*EXTRACTED TEXT:*

-------

Seth Herd comments on Machines of Faithful Obedience

Seth Herd 27 Jun 2025 16:47 UTC
4 points
0
See my recent post Problems with instruction-following as an alignment target
- Boaz Barak 27 Jun 2025 19:18 UTC
  1 point
  0
  Parent
  Thank you! This is quite relevant. Some of your concerns are about the technical feasibility of achieving instruction following, which is not a point I’m going into in this post. FWIW when I say “instruction following” I mean models that respect the instruction hierarchy and chain of command (for example as in our model spec). However I do not mean models that obey hypothetical future instructions that were not given to them (which is one option you mention in your post).
  - Seth Herd 28 Jun 2025 0:18 UTC
    2 points
    0
    Parent
    If they don’t obey future instructions not yet given, the only sensible thing to do to carry out your current instructions thoroughly and with certainty is to make sure you can’t issue new instructions. That would logically prevent them from completing their instructions and represent utter failure in their goal.
    - Boaz Barak 28 Jun 2025 18:52 UTC
      1 point
      0
      Parent
      I think AI assistants would have common sense even if they are obedient. I doubt an AI assistants would interpret “go fetch me coffee” as “kill me first so I can’t interrupt your task and then fetch me coffee” but YMMV
      - Seth Herd 28 Jun 2025 21:56 UTC
        2 points
        0
        Parent
        I don’t think it’s safe to assume that LLM-based AGI will have common sense (maybe this is different from the assistant you’re addressing, in that it’s a lot smarter and can think for itself more?). I’m talking about machines based on networks, but which can also reason in depth. They will understand common sense, but that doesn’t ensure that it will guide their reasoning.

-------

*SOURCE DATA:*
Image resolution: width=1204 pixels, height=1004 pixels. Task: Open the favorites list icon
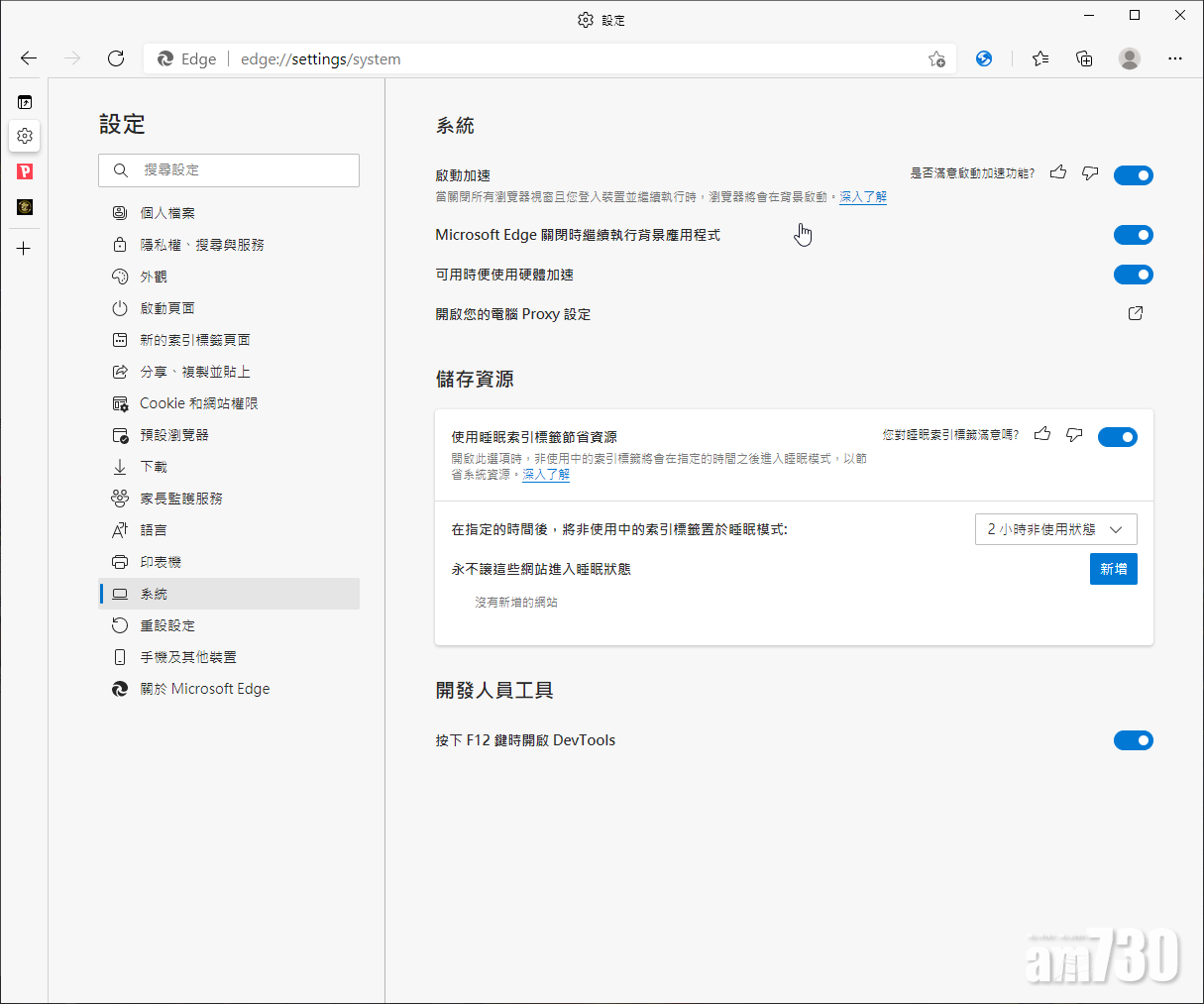click(x=1040, y=58)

-------

*EXERCISE DESCRIPTION:*
Answer these questions about the comment thread on Machines of Faithful Obedience:
1. Which post does Seth Herd point to in his first comment?
2. According to Boaz Barak, what does he mean by "instruction following"?
3. Which coffee request does Boaz Barak doubt an AI assistant would misinterpret?

*OUTPUT OF THE TASK:*
1. Problems with instruction-following as an alignment target
2. Models that respect the instruction hierarchy and chain of command
3. "go fetch me coffee"